The Crosby took a hiatus from 1943 through 1946 because of World War II. When it resumed in 1947, Crosby moved it from San Diego to the Monterey Peninsula. Nowadays the pros and the amateurs play their initial 54 holes at the Pebble Beach Golf Links, Spyglass Hill Golf Course, and the Shore Course at the Monterey Peninsula Country Club. After those three rounds, the low 60 professionals and the low 20 pro-am teams advance to round four at Pebble Beach on Sunday. It’s a tournament within a tournament.
This time around the overall purse is a most impressive $7.8 million. Phil Mickelson is the defending champion, having won last year’s tournament by three strokes over Paul Casey on Monday morning. He was 19-under-par. A fog delay moved tee times back last year resulting in the final group having to finish up the tourney the following day. It was Mickelson’s fifth win at Pebble and he pocketed $1.368 million for his efforts.
This year’s amateur field features a good number of entertainers. Comedians Bill Murray, Ray Romano and Larry the Cable Guy are once again contestants at the AT&T Pebble Beach Pro-Am. Country music stars Toby Keith, Jake Owen and Clay Walker are teeing it up as well. Old-time rocker Huey Lewis is at Pebble as is rapper Macklemore. With the start of spring training just around the corner and basketball and hockey in mid-season, the athletes in the field are primarily from the world of professional football. In what just might be the year of the quarterback at the Pebble Beach Pro-Am, entrants include brothers Eli and Peyton Manning, Chico kid Aaron Rodgers, Tony Romo, Matt Ryan and Steve Young. In case they need to throw the football to anyone, they need to look no further than future Hall of Famer Larry Fitzgerald. A gifted wideout for the Phoenix Cardinals, Fitzgerald is a past pro-am winner and is very active in the world of celebrity golf.

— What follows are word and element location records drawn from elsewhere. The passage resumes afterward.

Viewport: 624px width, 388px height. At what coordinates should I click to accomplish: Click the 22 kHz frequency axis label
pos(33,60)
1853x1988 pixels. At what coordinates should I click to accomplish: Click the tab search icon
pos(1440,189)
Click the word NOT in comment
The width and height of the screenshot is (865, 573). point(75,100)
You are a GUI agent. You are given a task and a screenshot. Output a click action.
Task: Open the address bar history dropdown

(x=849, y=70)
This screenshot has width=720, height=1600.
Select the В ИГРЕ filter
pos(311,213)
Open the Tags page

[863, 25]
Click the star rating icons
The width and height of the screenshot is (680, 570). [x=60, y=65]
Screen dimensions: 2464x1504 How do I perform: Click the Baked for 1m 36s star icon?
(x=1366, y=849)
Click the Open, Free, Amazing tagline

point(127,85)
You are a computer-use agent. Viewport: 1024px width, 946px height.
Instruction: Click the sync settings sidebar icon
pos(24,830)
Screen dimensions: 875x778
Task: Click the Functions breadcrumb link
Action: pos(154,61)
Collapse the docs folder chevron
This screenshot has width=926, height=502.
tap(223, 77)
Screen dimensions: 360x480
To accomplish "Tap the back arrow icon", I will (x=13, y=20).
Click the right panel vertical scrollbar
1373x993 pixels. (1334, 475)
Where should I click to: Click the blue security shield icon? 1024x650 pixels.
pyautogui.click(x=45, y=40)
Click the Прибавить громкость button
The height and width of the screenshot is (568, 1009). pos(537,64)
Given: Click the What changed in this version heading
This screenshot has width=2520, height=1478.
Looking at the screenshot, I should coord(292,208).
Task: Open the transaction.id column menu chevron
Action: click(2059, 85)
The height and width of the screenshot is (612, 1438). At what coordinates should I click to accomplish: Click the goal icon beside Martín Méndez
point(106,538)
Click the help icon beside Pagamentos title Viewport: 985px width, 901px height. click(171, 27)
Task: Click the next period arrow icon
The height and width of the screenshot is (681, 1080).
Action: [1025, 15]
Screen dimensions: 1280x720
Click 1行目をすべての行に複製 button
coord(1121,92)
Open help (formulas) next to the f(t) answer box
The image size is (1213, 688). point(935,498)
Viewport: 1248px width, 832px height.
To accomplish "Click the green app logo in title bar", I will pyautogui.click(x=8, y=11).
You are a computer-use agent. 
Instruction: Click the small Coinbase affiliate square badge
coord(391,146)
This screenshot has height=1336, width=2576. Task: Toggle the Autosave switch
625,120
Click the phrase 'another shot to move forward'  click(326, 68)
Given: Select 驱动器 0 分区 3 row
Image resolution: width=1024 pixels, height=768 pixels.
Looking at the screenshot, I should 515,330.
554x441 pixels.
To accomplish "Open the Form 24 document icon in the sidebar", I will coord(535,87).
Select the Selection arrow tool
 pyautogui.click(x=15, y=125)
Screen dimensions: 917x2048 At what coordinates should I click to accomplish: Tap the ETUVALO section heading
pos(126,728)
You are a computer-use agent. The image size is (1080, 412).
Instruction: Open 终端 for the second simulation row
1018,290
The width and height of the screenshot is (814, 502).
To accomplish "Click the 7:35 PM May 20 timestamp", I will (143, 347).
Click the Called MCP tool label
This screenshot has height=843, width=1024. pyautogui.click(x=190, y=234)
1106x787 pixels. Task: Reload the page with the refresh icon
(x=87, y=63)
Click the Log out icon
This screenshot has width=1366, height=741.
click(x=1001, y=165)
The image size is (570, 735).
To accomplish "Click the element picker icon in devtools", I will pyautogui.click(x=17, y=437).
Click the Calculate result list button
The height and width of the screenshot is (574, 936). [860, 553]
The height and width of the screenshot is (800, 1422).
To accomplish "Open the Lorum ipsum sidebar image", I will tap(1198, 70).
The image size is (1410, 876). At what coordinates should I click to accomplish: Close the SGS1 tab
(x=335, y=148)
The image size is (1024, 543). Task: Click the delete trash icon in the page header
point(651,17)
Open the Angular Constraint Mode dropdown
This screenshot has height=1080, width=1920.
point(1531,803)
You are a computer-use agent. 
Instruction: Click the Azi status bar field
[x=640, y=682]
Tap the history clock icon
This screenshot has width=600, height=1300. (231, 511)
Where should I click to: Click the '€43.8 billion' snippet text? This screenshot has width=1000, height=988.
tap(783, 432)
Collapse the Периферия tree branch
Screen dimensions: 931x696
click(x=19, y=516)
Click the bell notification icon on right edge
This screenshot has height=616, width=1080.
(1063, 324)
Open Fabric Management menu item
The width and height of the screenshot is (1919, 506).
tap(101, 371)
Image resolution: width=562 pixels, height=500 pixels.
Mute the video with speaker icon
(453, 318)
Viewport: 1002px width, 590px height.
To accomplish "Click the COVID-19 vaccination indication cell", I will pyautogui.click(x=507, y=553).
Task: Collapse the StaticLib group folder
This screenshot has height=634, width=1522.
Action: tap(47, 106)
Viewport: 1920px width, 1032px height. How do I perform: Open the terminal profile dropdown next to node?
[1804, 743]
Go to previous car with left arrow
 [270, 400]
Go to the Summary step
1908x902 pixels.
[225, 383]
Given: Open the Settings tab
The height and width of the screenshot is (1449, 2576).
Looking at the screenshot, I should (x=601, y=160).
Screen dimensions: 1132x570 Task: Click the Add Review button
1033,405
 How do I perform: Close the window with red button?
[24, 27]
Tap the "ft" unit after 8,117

Long before I took up golf as an adolescent, my family always watched the Bing Crosby on those cold Chicago weekend afternoons in February. My mom and dad tuned in to watch Bing, Bob Hope, Phil Harris, Dean Martin, Clint Eastwood and Sammy Davis Jr. Since the Beatles, the Dave Clark 5, and the Rolling Stones were not in the field, I could care less about the stars of my parents’ era. However, I recall how enamored I was with those last three holes at Pebble Beach. That was all they televised in those days, and yet from my urban perspective I was awe struck by the beauty of Carmel Bay and the oceanside holes at Pebble.
Pebble Beach is truly golf’s greatest setting as well as the country’s most historic and iconic golf links. Nowadays, the AT&T Pebble Beach Pro-Am is just another PGA Tour event among 44 tournaments annually. Yet once again I will be tuning in, not only to watch Phil as well as Bill Murray, but to also look at the beauty of what has been called golf’s greatest mixing of land and sea.